DÉTAILS DE L'EXERCICE
Présente sous forme de liste numérotée les lignes des enregistrements, en commençant par celle qui contient « This screenshot has width=620, height=309. » et en terminant à la fin des enregistrements, sans les lignes vides. Laisse les images de côté dans ta réponse.
=== DONNÉES FOURNIES ===
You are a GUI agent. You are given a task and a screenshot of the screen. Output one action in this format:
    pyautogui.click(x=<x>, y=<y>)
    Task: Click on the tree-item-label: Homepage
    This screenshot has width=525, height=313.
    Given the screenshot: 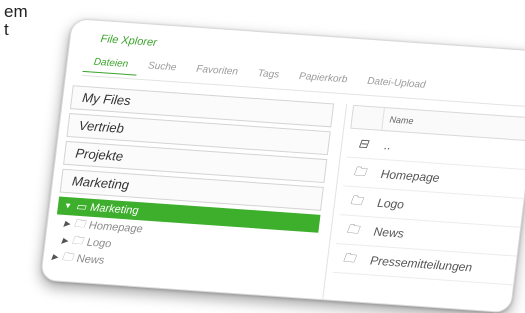 What is the action you would take?
    pyautogui.click(x=116, y=227)
    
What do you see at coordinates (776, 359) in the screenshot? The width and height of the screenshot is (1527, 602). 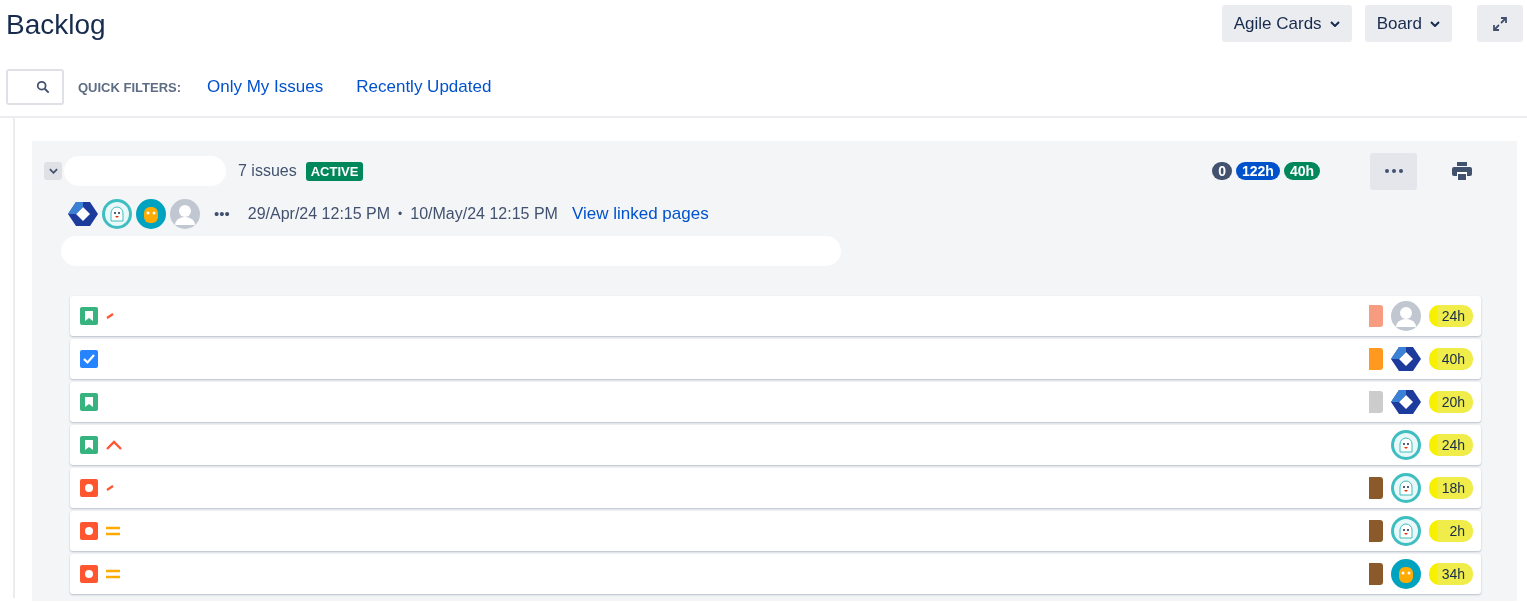 I see `issue-row: 40h` at bounding box center [776, 359].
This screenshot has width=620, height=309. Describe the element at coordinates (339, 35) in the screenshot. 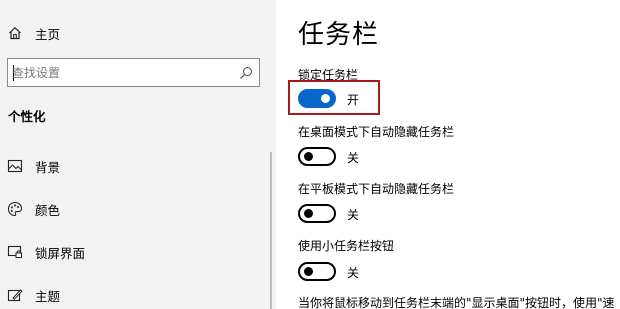

I see `page-title: 任务栏` at that location.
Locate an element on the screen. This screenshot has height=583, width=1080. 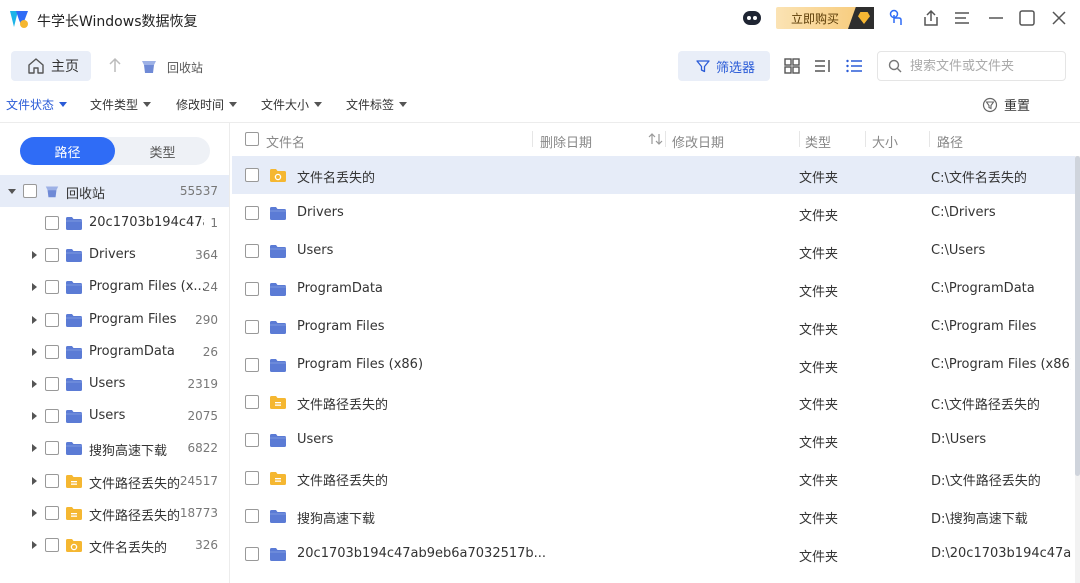
scrollbar is located at coordinates (1078, 370).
===
TÂCHE TERMINÉE
1. This screenshot has width=620, height=309. Describe the element at coordinates (339, 35) in the screenshot. 
2. I see `page-title: 任务栏` at that location.
3. Locate an element on the screen. This screenshot has height=583, width=1080. 
4. scrollbar is located at coordinates (1078, 370).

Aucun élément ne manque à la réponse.